Randstadt dresse un portrait sombre du marché du travail en Belgique, le fossé s’élargit entre la Flandre et la Wallonie

Le marché du travail en Belgique ne se porte pas bien. Telle est la conclusion d'un rapport de l'entreprise intérimaire Randstad, dont De Morgen publie les grandes lignes ce mercredi. Dans divers domaines - tels que la durée d'une carrière ou la productivité - notre pays n'obtient pas de meilleurs ou de moins bons résultats ces dernières années que les autres pays européens. "Cela n'a fait qu'augmenter l'arriéré que nous avions déjà ", déclare Jan Denys de Randstad. Il prédit également de nouvelles tensions politiques parce que l'écart entre la Flandre, d'une part, et la Wallonie et Bruxelles, d'autre part, se creuse.

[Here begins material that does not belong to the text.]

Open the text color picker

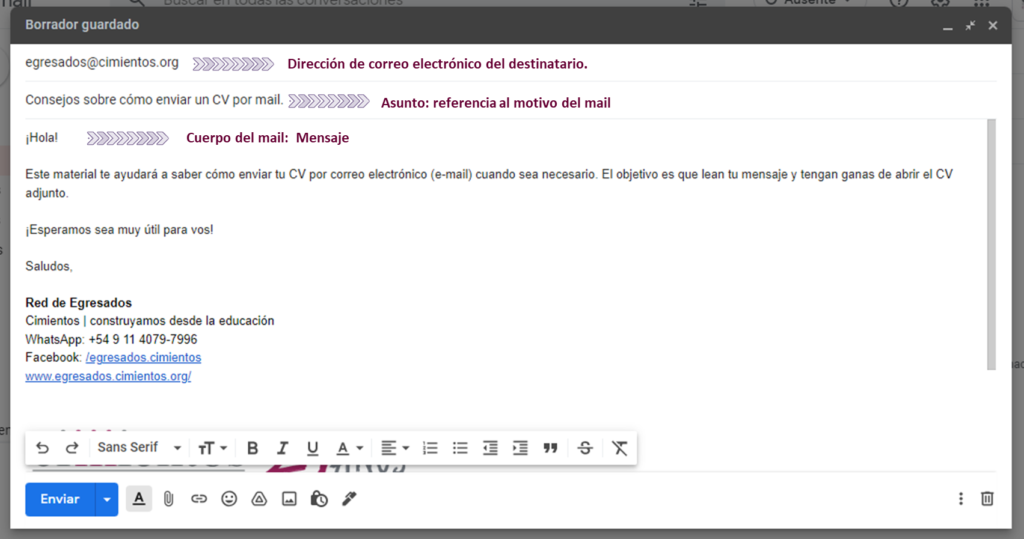click(x=349, y=448)
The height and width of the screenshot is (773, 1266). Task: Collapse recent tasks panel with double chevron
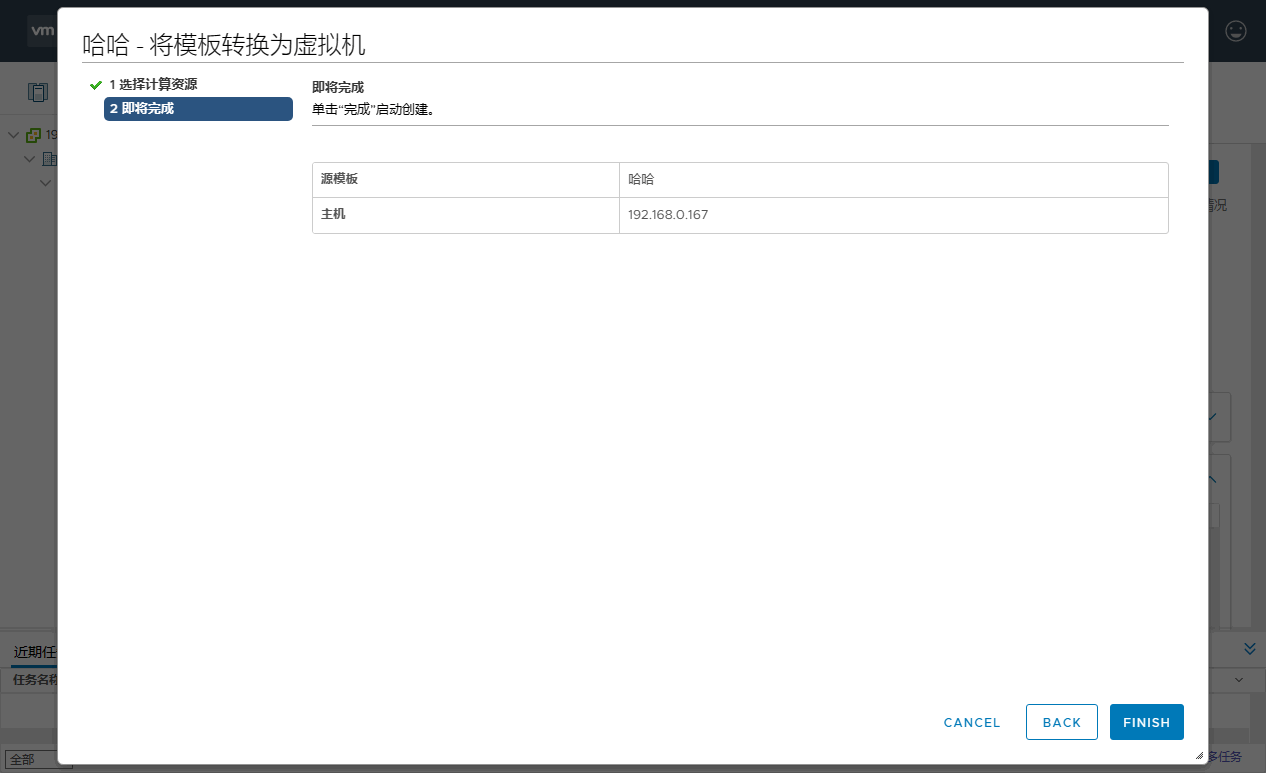point(1249,649)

"Le chagrin du marché de l’emploi belge" tel est le titre de l’analyse faite par Jan Denys, l’expert en matière de marché du travail chez Randstad. "Certes, si l'on considère la Belgique dans son ensemble, nous progressons sur plusieurs indicateurs. Mais si nous comparons avec l'Europe, c'est un statu quo et même, dans certains cas, un déclin. Des choses ont certes été faites depuis, mais les autres pays ne sont pas restés les bras croisés. Sur certains points, la Belgique a perdu du terrain par rapport à ses partenaires européens".

Jan Denys s'est notamment penché sur la durée des carrières en Belgique. "Nous devons travailler plus longtemps et en Belgique, nous avons effectivement travaillé 0,8 année de plus. Mais en Europe, on a travaillé 1,6 année de plus pendant la même période. Cela signifie que l'arriéré que nous avions déjà n'a fait qu'augmenter".

Une question sur laquelle les gouvernements se sont concentrés est celle des coûts de la main-d'œuvre. "Cela a eu un résultat ", dit Jan Denys. "Une partie de l'écart avec les pays voisins a été comblée, mais nous restons le pays le plus cher après le Danemark. En outre, la croissance de la productivité s'est ralentie en Belgique. C'est une source de préoccupation".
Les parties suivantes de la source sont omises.